Тишина в комнате гнетуще действовала на него. У него не было готовых ответов, что ему делать в этой ужасной ситуации.
Отчаяние захлестнуло его. «Будь все проклято! Проклято!» – мысленно воскликнул он, богохульствуя, и вдруг неожиданно его глаза наполнились слезами беспомощности, обиды и ярости – он даже испугался. В ту же минуту он ужаснулся до глубины души, что так постыдно потерял контроль над собой. Какую-то долю секунды ему хотелось ударом кулака разбить зеркало, разбить это достойное презрения слезливое отражение самого себя, которое смотрит на него из зеркала, словно насмехаясь. Он хотел разбить эти хрустально-чистые образы Полы, которые хранит его мозг. К черту и ее тоже! Он хотел бы разбить эту память о ней, которая так сильно и неизгладимо отпечаталась в его измученном больном мозгу, что, казалось, подчинила себе всю его жизнь, сказывается на всем, что он делает. Временами он ощущал, что стал жертвой этого образа, яркого и полного жизни, который он всегда носит в душе, – ее лицо, ее смех, ее нежный голос, который ему все время слышится. Этот образ так глубоко спрятан в его душе, в его воображении, что он не может избавиться от него, как бы ни пытался.

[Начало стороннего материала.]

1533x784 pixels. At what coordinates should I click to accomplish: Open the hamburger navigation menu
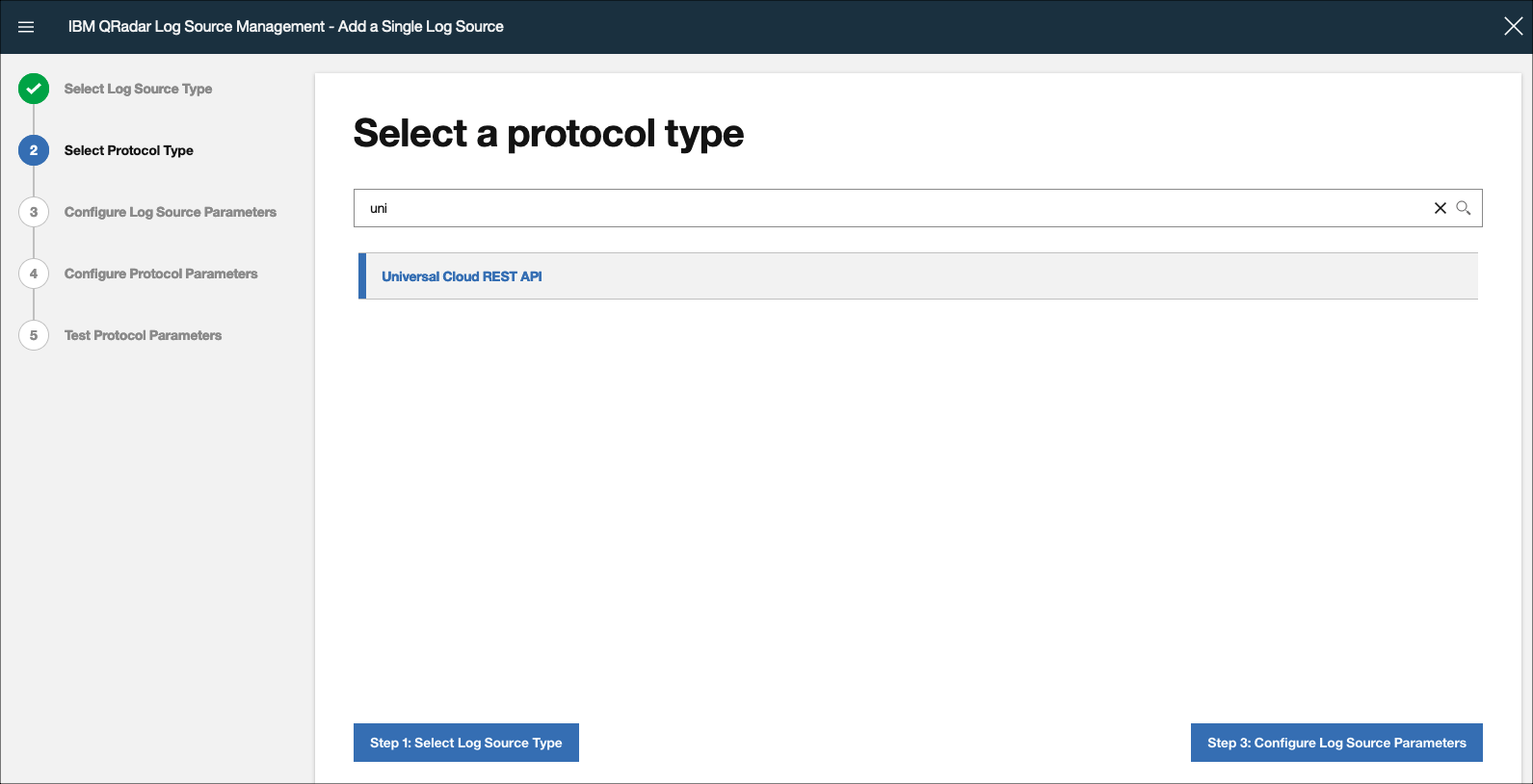pyautogui.click(x=26, y=27)
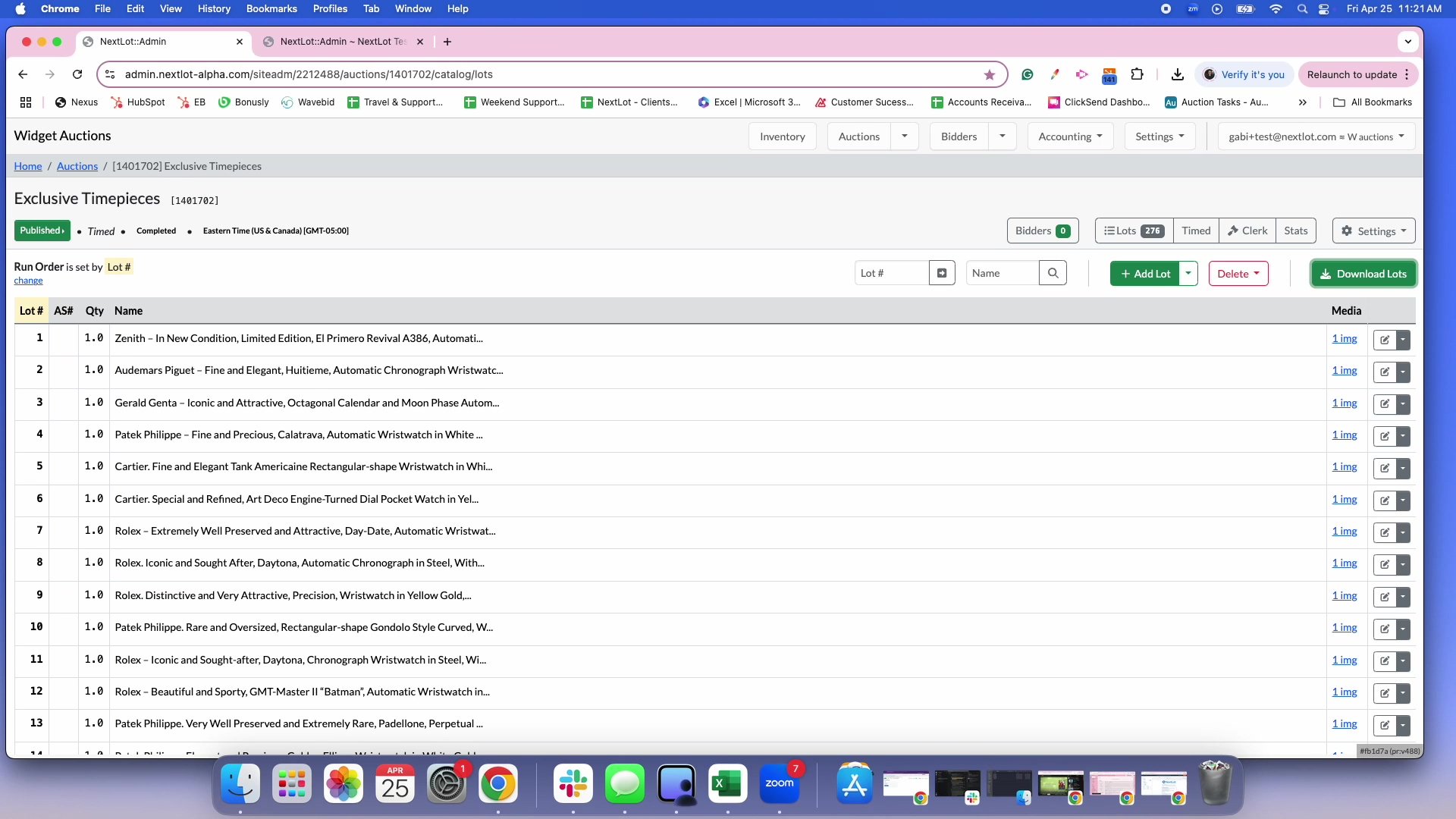Click the Download Lots button

[x=1363, y=274]

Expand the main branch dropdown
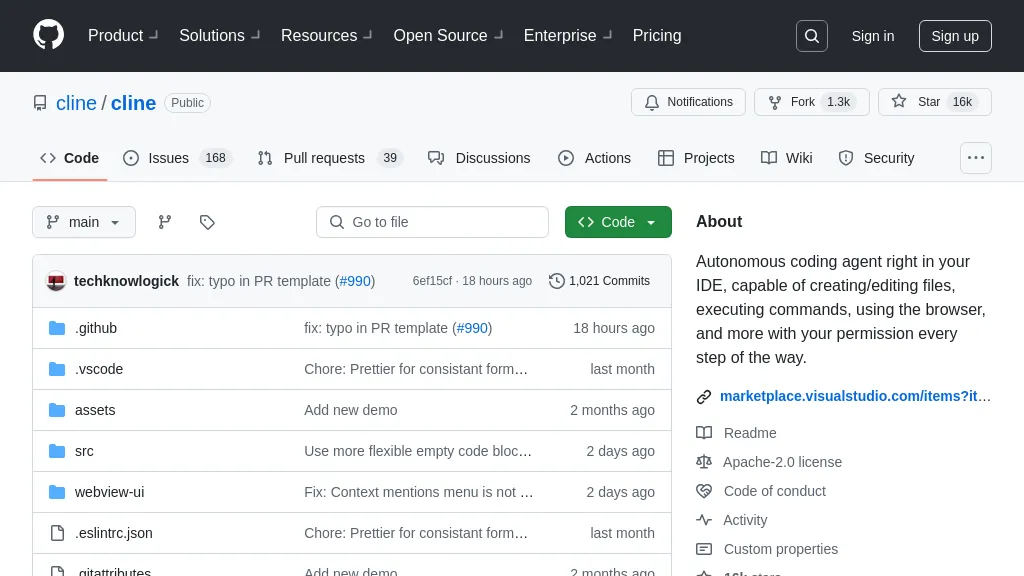tap(84, 222)
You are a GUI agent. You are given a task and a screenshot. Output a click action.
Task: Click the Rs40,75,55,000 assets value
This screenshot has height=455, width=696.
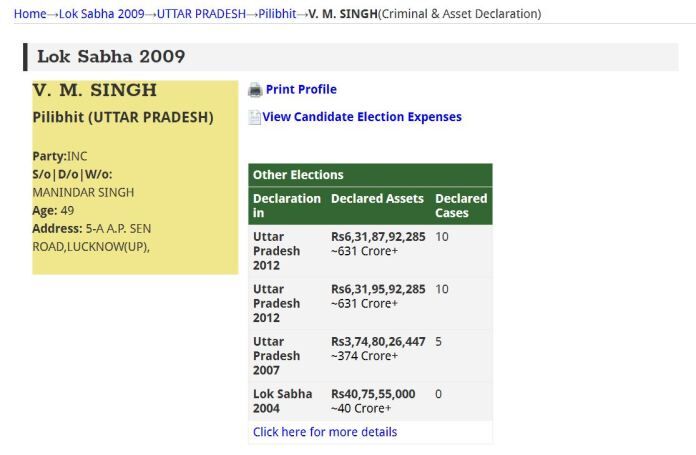coord(373,394)
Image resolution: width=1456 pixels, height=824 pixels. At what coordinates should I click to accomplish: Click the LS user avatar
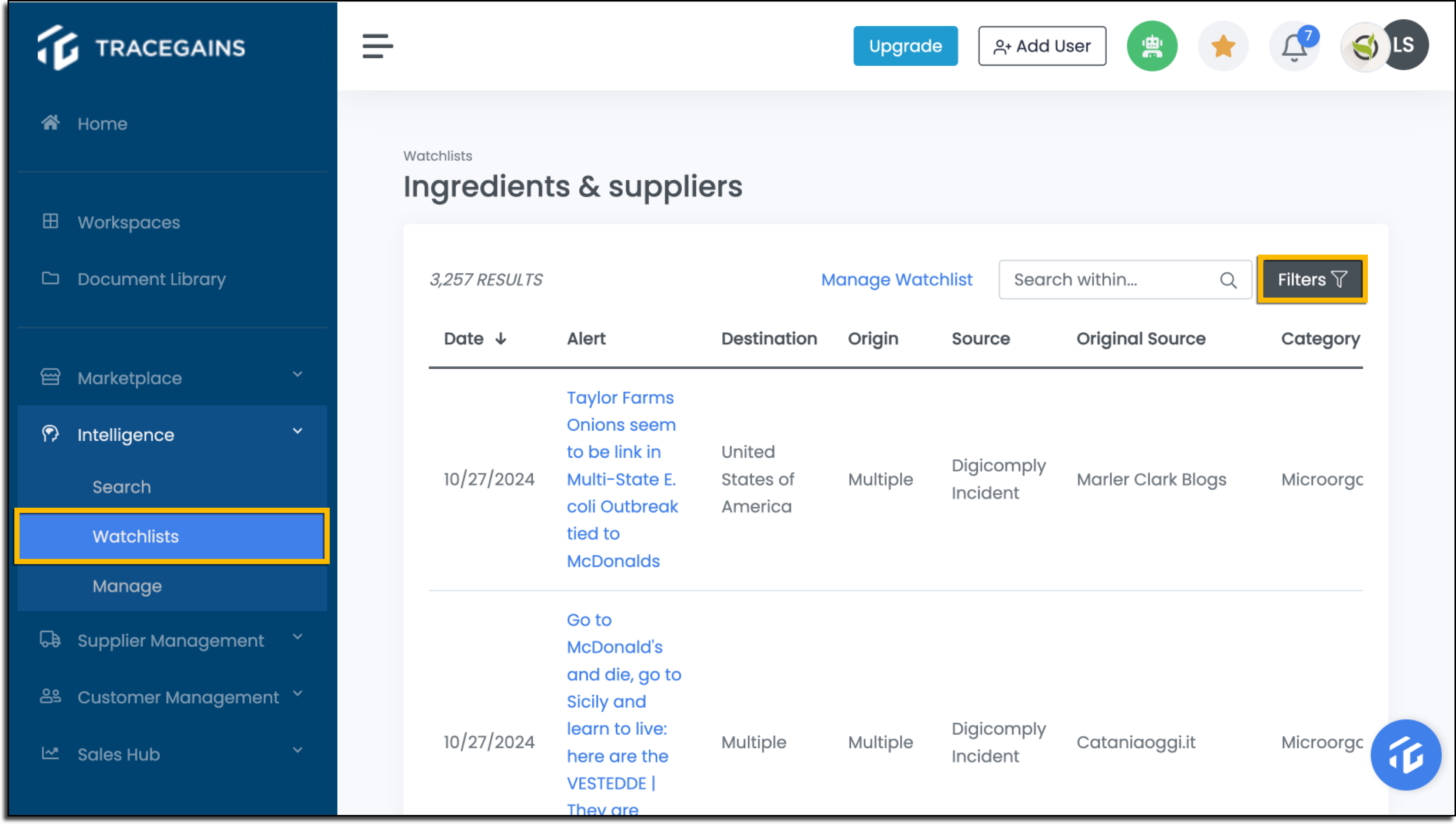coord(1405,45)
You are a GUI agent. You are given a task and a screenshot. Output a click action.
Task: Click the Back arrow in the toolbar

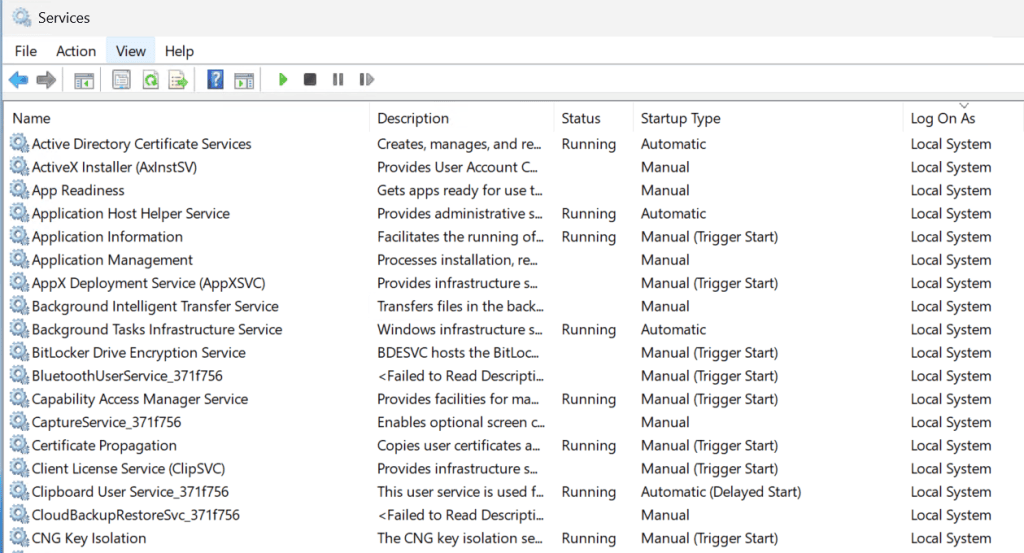[x=18, y=80]
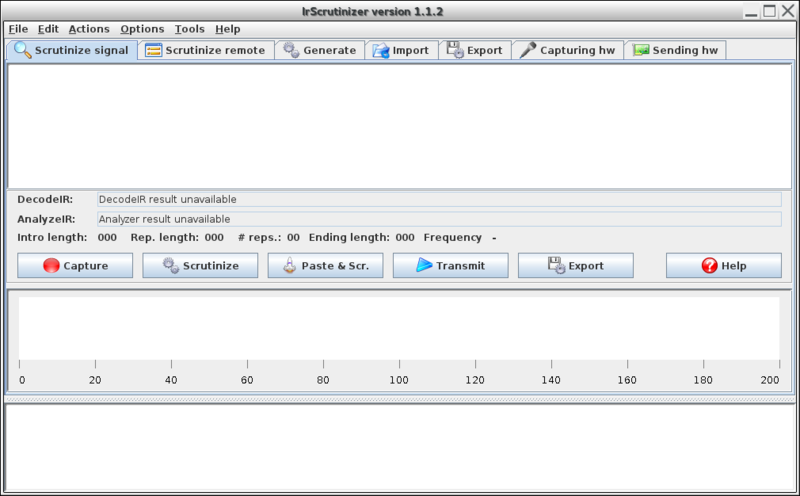The width and height of the screenshot is (800, 496).
Task: Click the DecodeIR result field
Action: (438, 200)
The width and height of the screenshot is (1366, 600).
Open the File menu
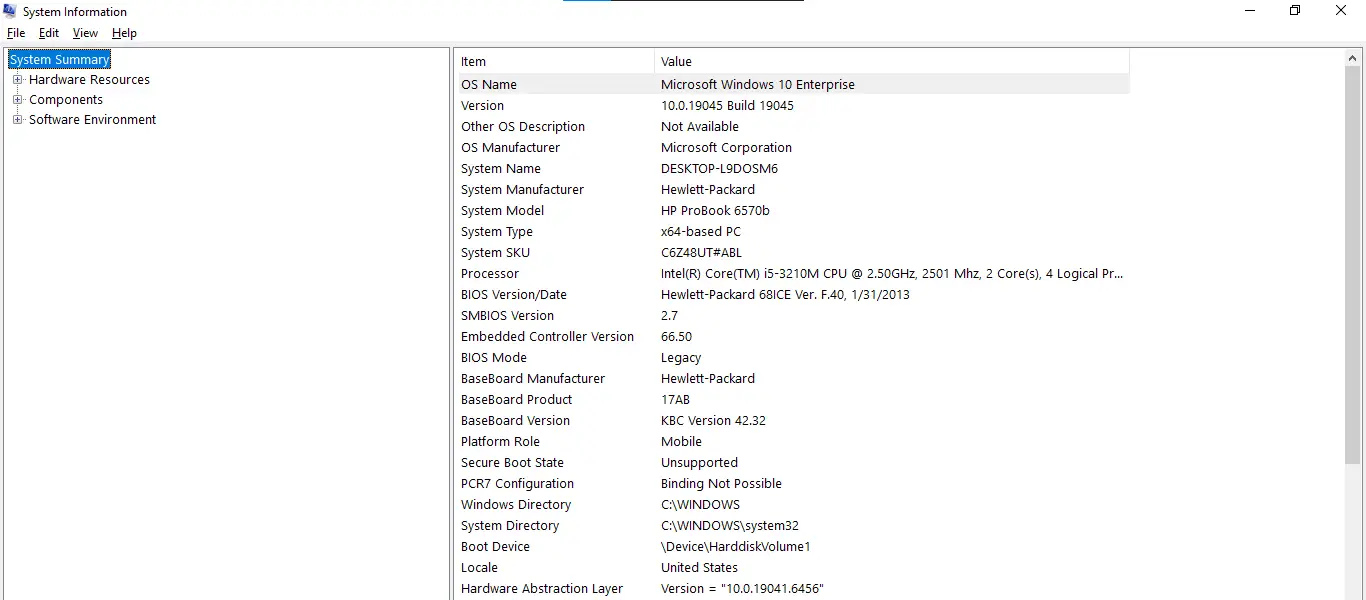pyautogui.click(x=15, y=32)
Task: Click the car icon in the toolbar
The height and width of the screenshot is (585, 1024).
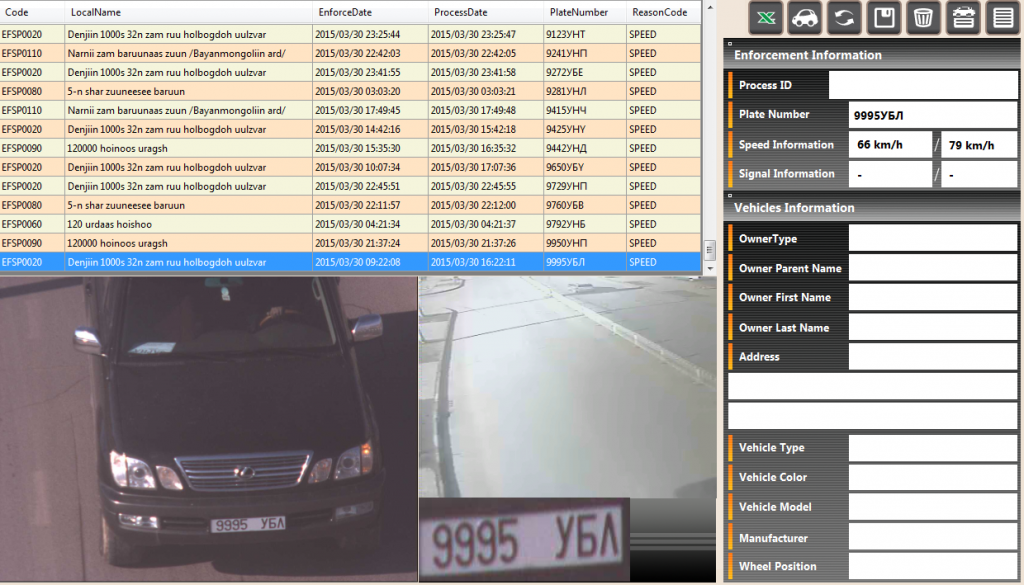Action: point(805,18)
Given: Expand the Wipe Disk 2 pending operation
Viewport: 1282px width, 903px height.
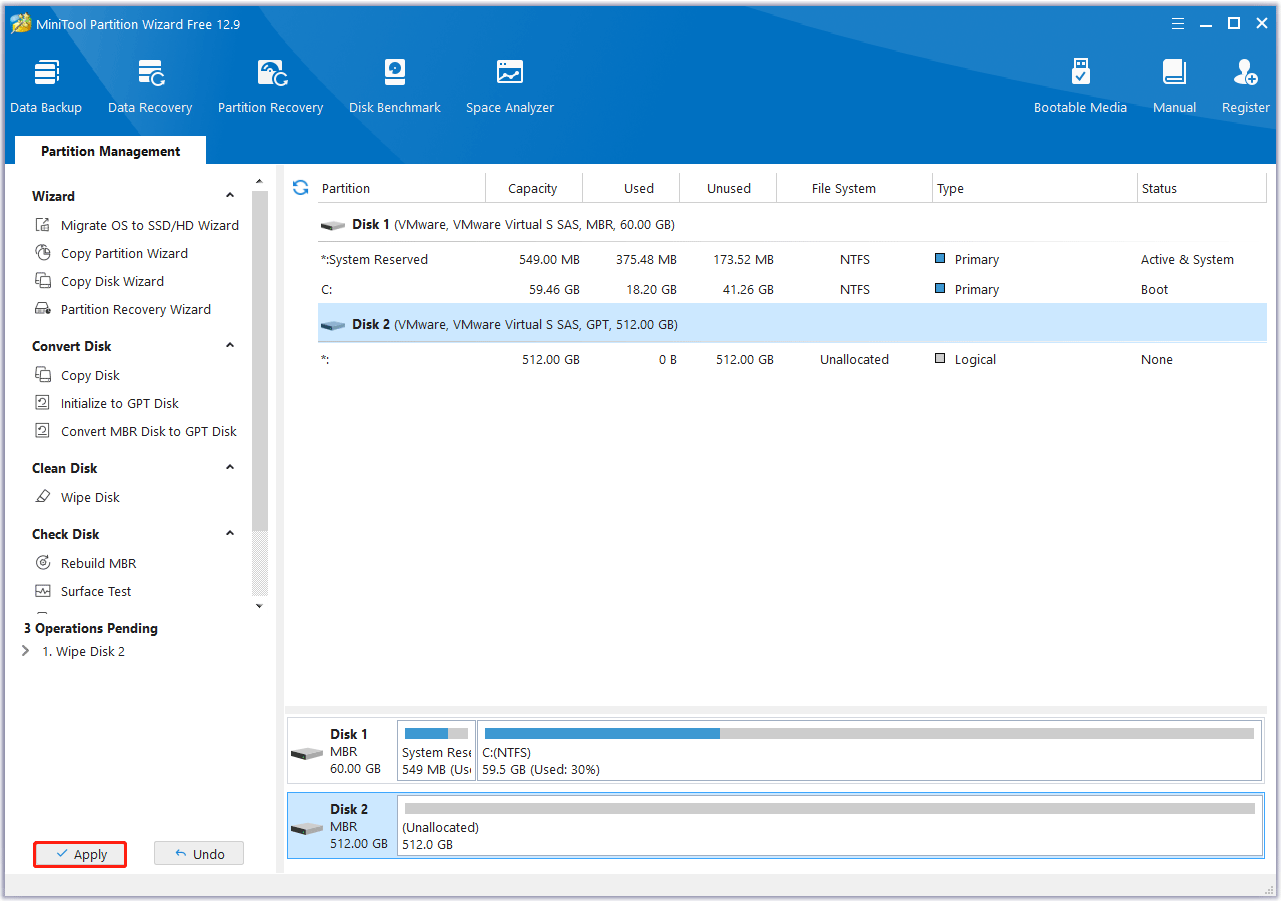Looking at the screenshot, I should coord(25,651).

Он не двигался. Его рука, сжатая в кулак так крепко, что косточки побелели, так и не поднялась. Он резко закрыл глаза, не в силах больше смотреть на себя в эту минуту слабости, прислонился к стене, чтобы прийти в себя, и постоял некоторое время неподвижно, пока не успокоился и не взял себя в руки. Повернувшись, он шагнул под душ, включил краны и отдал себя во власть струящейся воды.
Несколько минут спустя он вышел из-под горячего душа, взял банное полотенце и энергично растерся. Потом нашел еще одно свежее полотенце и повязал его вокруг пояса. Затем достал из шкафчика под раковиной свой туалетный набор, который оставил здесь несколько недель назад. Он почистил зубы, прошелся электрической бритвой по подбородку, чтобы убрать едва заметную сизую тень от щетины, которая всегда появляется к вечеру, немного брызнул одеколоном на лицо и причесал мокрые волосы.
Он почувствовал себя освеженным, больше похожим на себя – спокойно-сдержанным, полностью владеющим собой. Он на долю секунды задержал взгляд на своем отражении, не понимая, как это может быть: он – большой, сильный и здоровый молодой мужчина двадцати семи лет. У него богатырский рост, хорошее тренированное тело и могучая сила; у него хорошая голова на плечах – под стать его крепкому физическому сложению такой же могучий интеллект… И все же… на самом деле, он так уязвим. «Наш мозг – это очень хитрая штука, – думал он. – Он так тонко устроен, что человека очень легко вывести из состояния душевного равновесия. А логика сердца? Разве кто-нибудь может ее объяснить?»
Отвернувшись от зеркала, он сделал глубокий вдох и приготовился к неизбежной сцене с Дороти. Сегодня он пришел к ней, хотя чувствовал, что этого не следует делать, – он не мог дождаться, когда же он наконец уедет и они расстанутся.
Он открыл дверь из ванной, моргнул несколько раз, войдя в наполненную тенями спальню, пока глаза не привыкли к темноте. В комнате было тихо, и он подумал, что, может быть, она заснула – он был бы очень рад. Он нашел на ощупь на стуле свою одежду, которую оставил там не очень давно, надел трусы и носки, развязал полотенце. Он надел рубашку и быстро застегнул ее, натянул брюки и застегнул молнию.